More than six out of 10 Korean youth believe that reunification with North Korea is necessary, according to results of a joint survey by the Education Ministry and Unification Ministry Tuesday.
 
The annual survey on the state of reunification studies in schools, conducted between Nov. 2 and Nov. 30 of 2020, questioned 68,750 students in 670 elementary, middle, and high schools across the country on their opinion of North Korea and future prospects for inter-Korean relations. The survey contained 20 questions and had a 0.74 percent margin of error.
 
While the proportion of students who think reunification is necessary increased by nearly 7 percentage points from 2019 to 62.4 percent, respondents who said reunification is not necessary also increased by 4.8 percentage points to 24.2 percent.
 
When asked why they think reunification is necessary, 28.4 percent of students cited a reduction in the risk of war, up 7 percentage points from the previous year. Twenty-five point five percent gave shared national identity as the reason for why reunification is necessary, representing a 3.6 percentage-point decline from the previous year.
 
Over half of students, or 54.5 percent, agreed that reunification would not be necessary if the North and South could co-exist in harmony, while 34.7 percent disagreed.

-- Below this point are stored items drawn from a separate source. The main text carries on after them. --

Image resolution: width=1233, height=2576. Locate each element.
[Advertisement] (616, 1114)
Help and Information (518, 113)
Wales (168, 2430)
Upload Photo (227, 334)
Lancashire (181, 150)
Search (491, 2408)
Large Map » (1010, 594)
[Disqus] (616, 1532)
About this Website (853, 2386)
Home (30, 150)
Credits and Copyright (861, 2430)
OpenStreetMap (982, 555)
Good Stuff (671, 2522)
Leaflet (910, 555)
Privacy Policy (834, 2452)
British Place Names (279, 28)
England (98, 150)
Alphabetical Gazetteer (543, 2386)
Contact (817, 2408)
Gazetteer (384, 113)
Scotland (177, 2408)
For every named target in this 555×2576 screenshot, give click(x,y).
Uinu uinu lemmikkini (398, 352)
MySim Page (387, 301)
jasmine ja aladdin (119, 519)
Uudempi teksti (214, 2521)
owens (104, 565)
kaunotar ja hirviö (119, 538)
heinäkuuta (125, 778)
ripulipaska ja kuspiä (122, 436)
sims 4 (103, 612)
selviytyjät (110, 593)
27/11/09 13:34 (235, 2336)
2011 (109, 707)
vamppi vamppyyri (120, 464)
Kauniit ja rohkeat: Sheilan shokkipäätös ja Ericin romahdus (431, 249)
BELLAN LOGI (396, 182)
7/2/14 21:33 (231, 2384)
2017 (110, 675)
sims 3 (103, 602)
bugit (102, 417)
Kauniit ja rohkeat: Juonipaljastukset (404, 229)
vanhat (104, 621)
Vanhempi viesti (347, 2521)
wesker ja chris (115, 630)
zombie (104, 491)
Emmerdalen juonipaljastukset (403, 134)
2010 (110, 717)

Students who consider the North a “party for cooperation” make up 54.7 percent of respondents, while those who consider the North a “party to be wary of” constitute 24.2 percent.
 
Thirty-five point two percent of students responded that they think inter-Korean relations are not peaceful, marking a 1.5 percentage-point increase from 2019 and a nearly 20 percentage-point increase from 2018. Only 17.6 percent of students responded that they do think inter-Korean relations are peaceful, marking a steep decline from 36.6 percent in 2018.
 
Although cross-border relations thawed in 2018 following the North’s participation in the PyeongChang Winter Olympics and bilateral summits, tensions rose again after the Hanoi summit in Vietnam between former U.S. President Donald Trump and North Korean leader Kim Jong-un was cut short without an accord.
 
Over 70 percent of students said they would be comfortable with having a North Korean defector as a classmate or school friend, while 59.9 and 57.1 percent said they would not want one as a desk partner or as class president, respectively.